Dynamical arrest in active nematic turbulence
Ido Lavi, Ricard Alert, Jean-François Joanny, Jaume Casademunt
TL;DR
This paper investigates defect-free active nematic turbulence, revealing dynamical arrest driven by emergent domain-wall networks. Using a defect-free director-based model and its unconstrained Q-tensor extension, it shows two regimes governed by the product $S\nu$: strong large-scale turbulence for $S\nu>1$ and grid-locked wall networks leading to arrested turbulence for $S\nu<-1$, with walls channeling flow and walls forming tree-like patterns. The authors introduce pseudo-defects—startpoints, branchpoints, and endpoints—with a ν-dependent pseudo-charge $Q(\nu)$ that constrains wall connectivity, enabling a topological description of arrest in the defect-free limit. They further demonstrate robustness by showing arrested-wall networks persist in the full Q-tensor model at small defect-core sizes and identify a defect-core threshold near $\epsilon/\ell_{a} \approx 0.25$ above which true defects nucleate and disrupt arrest. The work also uncovers a mechanism by which defects can nucleate near branchpoints, linking wall geometry to defect dynamics and highlighting the transitional regime between defect-free and defect-laden turbulence with potential experimental realization at low defect densities.
Abstract
Active fluids display spontaneous turbulent-like flows known as active turbulence. Recent work revealed that these flows have universal features, independent of the material properties and of the presence of topological defects. However, the differences between defect-laden and defect-free active turbulence remain largely unexplored. Here, by means of large-scale numerical simulations, we show that defect-free active nematic turbulence can undergo dynamical arrest. This state is characterized by an emergent network of nematic domain walls that channels coherent streams and suppresses chaotic flows. As the system evolves, the branched wall network produces a large-scale pattern with tree-like topological properties.
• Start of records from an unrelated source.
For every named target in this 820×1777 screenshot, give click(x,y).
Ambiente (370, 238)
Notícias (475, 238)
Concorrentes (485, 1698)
We find that flow alignment -- the tendency of nematics to reorient under shear -- enhances large-scale chaotic jets in contractile rodlike systems while promoting dynamical arrest in extensile systems. We further show that dynamical arrest persists regardless of whether defects are prohibited by construction or simply fail to form due to a high energy cost of defect cores. Taken together, our findings reveal a striking pattern-formation mechanism, with labyrinths emerging from active turbulence, and illuminate the rich transitional regime between defect-free and defect-laden dynamics. These behaviors call for the experimental realization of active nematics at vanishing or low defect densities, and underscore that, in extensile rodlike nematics, topological defects enable turbulence by preventing dynamical arrest.